Voters in Missouri supported stem cell research and citizens in Arizona voted down yet another homophobic same-sex marriage ban amendment for the first time in our country's history. Six states passed significant increases to their minimum wage as well, leading the charge that the congressional Democrats will hopefully soon take up.

And finally, coming to grips with reality, Donald Rumsfeld will be stepping down as defense secretary, an indication that the administration is finally admitting that serious changes need to be made and that the course cannot be "stayed," if you will. Tuesday night was a shining example of voters holding their elected officials accountable and asking (rather blindly) for change. The decidedly cyclical nature of our political processes was reaffirmed Tuesday after the long, dark night of Republican control from 1994-2006. Oh happy day.

There were dark spots as well. The racist ads aired by the RNC against Harold Ford Jr. in Tennessee worked as planned, as he was forced to play defense the last few weeks of the campaign and ended up losing by a slim margin to Bob Corker. Voters in a number of states approved bans on same-sex marriage. Voters in Michigan approved a ballot proposition to restrict affirmative action at state universities in response to the Supreme Court upholding the policy at the University of Michigan in Grutter v. Bollinger in 2003. Republicans still may end up with control of the Senate (with the recount in Virginia and Cheney's potential tiebreak if it's 50-50), which they could then use to obstruct progress as has been classically done in this most disproportionately representative body.
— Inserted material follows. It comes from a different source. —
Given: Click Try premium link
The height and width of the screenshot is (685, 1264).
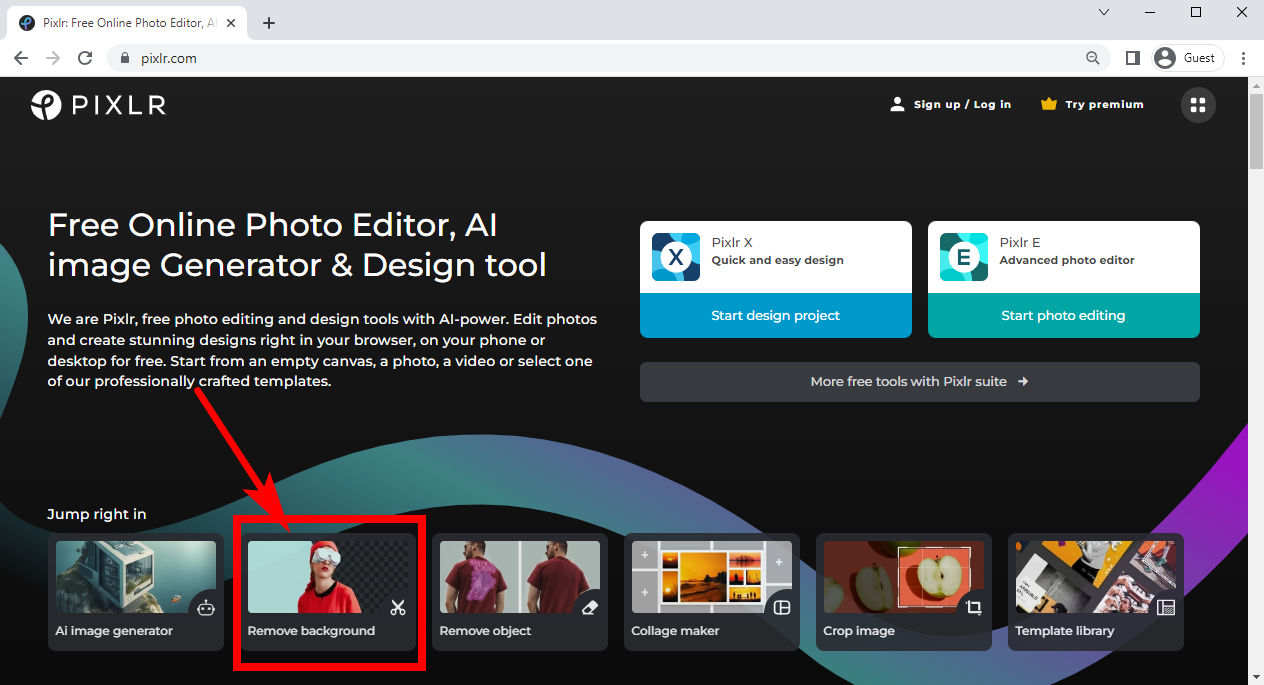Looking at the screenshot, I should coord(1092,104).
That said, the Democrats have a great deal of work to do. Pelosi has already committed the first 100 hours of her speakership to pushing for the implementation of all the 9/11 Commission recommendations on national security, something so critical to protecting Americans that the hawks have conspicuously failed to do despite all of their chatter about which party is better suited to do so. The Dems will also push to raise the minimum wage to $7.25, eliminate corporate subsidies for oil companies, allow the government to negotiate Medicare drug prices for ailing seniors, impose stiffer restrictions on lobbyists, cut interest rates on college loans (THANK YOU!) and support embryonic stem-cell research.

In term of the tax cuts, Pelosi has said that the House will "revisit the tax cuts at the high end in order to give tax cuts to the middle class." Awesome. Nothing tastes better than a little redistributive economic justice in this bright new morning for progressives. And who says the Democrats don't have ideas? As for Iraq, they have yet to produce a united front on this "new direction" in which they will supposedly be taking America. More on that soon we hope.
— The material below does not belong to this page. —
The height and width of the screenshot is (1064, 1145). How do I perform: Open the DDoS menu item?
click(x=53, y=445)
The Democrats, now, more than ever, must be so much more than the party that the Republicans are not. Though important, they must be more than just investigations into what the Bush administration and 109th Congress lied about and did wrong. They must actually deliver on this "new direction" catchphrase that we all heard bandied about like a shuttlecock on CNN Tuesday night. Now they can, and must, craft a different narrative for this thing we call the American dream that has more recently resembled a nightmare for our troops and our struggling middle class.

Paul Perry is a senior in the School of International Service and a liberal columnist for The Eagle.